Written exercise = Please repeat, word for word, everything in the listing below from the line containing "You are a computer-use agent. Screen dimensions: 1413x840" down to the line containing "(1164, 161)", including both of those lines.

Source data
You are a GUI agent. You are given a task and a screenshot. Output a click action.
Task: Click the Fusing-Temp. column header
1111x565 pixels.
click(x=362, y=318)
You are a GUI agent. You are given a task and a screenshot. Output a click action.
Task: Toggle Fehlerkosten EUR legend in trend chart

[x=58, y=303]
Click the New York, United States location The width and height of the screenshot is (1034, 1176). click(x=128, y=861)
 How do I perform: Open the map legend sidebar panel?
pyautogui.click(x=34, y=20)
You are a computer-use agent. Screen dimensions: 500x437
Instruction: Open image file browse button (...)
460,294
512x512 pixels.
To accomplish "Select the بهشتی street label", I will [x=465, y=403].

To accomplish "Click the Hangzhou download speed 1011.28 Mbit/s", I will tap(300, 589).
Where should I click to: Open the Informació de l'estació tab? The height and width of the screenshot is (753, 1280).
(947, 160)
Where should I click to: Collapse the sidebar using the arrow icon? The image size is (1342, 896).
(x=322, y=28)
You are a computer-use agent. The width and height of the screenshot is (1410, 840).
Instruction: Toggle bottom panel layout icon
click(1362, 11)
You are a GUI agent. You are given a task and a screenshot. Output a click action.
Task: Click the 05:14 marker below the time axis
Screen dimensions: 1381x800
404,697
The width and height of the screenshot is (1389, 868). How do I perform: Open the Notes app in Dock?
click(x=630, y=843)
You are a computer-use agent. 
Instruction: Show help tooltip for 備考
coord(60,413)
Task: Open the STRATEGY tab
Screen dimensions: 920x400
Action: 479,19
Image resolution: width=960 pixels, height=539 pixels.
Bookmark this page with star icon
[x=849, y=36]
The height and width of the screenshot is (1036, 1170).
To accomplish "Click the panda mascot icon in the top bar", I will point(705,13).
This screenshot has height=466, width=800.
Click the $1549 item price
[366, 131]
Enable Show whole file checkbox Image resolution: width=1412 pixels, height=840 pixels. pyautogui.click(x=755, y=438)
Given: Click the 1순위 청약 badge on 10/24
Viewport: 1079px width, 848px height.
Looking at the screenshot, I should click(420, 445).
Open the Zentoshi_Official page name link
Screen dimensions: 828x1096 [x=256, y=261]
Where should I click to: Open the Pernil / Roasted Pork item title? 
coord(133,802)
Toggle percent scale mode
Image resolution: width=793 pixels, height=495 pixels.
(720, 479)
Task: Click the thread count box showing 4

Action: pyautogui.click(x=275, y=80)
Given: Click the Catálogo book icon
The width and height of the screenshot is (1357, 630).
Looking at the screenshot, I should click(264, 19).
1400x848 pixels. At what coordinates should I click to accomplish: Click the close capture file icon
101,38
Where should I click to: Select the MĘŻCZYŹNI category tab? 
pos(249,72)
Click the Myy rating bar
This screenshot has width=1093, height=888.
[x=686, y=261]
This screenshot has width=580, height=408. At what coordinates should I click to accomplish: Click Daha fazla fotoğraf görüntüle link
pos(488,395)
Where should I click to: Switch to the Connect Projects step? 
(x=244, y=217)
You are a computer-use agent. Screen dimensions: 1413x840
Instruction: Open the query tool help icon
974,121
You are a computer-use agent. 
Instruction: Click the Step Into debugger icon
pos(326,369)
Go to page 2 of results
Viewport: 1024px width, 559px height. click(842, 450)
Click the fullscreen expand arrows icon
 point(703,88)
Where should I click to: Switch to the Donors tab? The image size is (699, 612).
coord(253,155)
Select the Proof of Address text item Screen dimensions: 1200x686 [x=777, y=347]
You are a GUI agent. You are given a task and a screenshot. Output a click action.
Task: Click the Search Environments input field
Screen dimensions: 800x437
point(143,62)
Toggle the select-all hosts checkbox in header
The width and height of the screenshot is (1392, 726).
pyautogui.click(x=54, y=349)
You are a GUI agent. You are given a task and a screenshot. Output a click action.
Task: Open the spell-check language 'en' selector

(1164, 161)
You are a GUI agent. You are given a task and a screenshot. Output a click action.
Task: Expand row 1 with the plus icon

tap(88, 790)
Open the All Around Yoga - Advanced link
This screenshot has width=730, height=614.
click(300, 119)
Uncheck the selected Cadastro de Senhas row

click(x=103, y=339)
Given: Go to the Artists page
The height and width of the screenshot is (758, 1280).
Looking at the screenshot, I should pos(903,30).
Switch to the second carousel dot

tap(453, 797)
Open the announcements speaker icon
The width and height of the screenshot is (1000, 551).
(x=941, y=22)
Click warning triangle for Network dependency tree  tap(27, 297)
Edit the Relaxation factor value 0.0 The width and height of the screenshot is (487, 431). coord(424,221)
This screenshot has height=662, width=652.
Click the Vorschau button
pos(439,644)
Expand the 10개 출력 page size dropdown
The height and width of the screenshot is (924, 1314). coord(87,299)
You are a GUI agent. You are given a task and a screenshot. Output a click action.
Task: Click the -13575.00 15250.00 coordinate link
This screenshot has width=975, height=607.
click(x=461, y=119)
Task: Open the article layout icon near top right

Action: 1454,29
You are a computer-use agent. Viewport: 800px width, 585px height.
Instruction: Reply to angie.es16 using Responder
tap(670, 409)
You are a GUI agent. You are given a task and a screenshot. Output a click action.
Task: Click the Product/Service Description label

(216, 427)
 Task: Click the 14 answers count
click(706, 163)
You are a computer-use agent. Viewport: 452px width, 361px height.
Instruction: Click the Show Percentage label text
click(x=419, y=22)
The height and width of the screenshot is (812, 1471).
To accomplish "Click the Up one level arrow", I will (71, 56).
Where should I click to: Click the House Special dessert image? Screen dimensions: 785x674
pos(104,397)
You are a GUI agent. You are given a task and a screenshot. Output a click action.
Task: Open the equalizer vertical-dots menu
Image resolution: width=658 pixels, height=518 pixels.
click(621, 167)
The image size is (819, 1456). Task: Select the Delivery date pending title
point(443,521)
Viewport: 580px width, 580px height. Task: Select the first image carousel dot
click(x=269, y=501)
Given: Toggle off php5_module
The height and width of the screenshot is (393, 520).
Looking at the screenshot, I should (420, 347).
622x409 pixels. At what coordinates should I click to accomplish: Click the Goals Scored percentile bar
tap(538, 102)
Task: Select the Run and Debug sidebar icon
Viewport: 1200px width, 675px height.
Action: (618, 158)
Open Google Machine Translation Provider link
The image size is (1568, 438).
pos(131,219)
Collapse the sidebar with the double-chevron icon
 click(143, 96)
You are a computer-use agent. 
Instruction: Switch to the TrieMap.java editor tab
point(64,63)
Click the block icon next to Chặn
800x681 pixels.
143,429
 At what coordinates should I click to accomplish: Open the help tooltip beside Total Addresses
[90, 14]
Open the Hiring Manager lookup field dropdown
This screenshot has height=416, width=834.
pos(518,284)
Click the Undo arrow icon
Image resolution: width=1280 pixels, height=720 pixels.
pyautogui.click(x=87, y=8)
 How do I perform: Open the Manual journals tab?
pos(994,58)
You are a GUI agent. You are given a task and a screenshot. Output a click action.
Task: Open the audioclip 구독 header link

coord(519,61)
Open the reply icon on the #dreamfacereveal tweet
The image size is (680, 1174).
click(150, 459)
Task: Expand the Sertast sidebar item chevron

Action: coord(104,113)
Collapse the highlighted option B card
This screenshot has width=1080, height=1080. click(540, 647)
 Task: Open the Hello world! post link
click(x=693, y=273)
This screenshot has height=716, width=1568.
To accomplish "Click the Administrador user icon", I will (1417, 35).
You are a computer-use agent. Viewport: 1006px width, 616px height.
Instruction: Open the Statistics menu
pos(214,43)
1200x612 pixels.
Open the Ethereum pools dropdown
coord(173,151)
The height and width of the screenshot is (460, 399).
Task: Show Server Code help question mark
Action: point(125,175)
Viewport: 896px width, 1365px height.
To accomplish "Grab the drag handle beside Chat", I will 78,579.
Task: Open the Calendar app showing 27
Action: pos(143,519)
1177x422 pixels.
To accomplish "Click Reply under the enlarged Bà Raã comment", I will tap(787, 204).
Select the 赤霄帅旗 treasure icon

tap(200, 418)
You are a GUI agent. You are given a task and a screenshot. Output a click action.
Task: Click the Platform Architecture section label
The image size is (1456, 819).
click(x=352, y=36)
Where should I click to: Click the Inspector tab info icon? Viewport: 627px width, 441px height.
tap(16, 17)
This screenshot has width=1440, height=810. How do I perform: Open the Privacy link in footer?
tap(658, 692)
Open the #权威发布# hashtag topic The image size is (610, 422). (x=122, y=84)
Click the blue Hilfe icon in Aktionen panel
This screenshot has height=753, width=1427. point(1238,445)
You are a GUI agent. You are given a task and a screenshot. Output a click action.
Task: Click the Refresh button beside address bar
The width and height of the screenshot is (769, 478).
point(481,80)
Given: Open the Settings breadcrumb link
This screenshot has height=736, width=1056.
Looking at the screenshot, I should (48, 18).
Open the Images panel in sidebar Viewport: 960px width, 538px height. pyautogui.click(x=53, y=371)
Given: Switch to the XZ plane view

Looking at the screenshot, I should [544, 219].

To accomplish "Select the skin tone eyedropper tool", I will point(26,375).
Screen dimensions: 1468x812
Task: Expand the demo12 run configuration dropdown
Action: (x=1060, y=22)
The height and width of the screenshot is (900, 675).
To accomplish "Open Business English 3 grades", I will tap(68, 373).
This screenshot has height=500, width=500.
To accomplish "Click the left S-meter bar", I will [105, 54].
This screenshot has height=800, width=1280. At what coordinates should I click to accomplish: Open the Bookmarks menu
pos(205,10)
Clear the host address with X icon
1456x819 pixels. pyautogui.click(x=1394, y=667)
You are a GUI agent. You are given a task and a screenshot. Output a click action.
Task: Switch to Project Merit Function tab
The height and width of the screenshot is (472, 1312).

Final result =
You are a computer-use agent. Screen dimensions: 1413x840
Instruction: Open the query tool help icon
974,121
You are a computer-use agent. 
Instruction: Click the Step Into debugger icon
pos(326,369)
Go to page 2 of results
Viewport: 1024px width, 559px height. click(842, 450)
Click the fullscreen expand arrows icon
 point(703,88)
Where should I click to: Switch to the Donors tab? The image size is (699, 612).
coord(253,155)
Select the Proof of Address text item Screen dimensions: 1200x686 [x=777, y=347]
You are a GUI agent. You are given a task and a screenshot. Output a click action.
Task: Click the Search Environments input field
Screen dimensions: 800x437
point(143,62)
Toggle the select-all hosts checkbox in header
The width and height of the screenshot is (1392, 726).
pyautogui.click(x=54, y=349)
You are a GUI agent. You are given a task and a screenshot. Output a click action.
Task: Open the spell-check language 'en' selector

(1164, 161)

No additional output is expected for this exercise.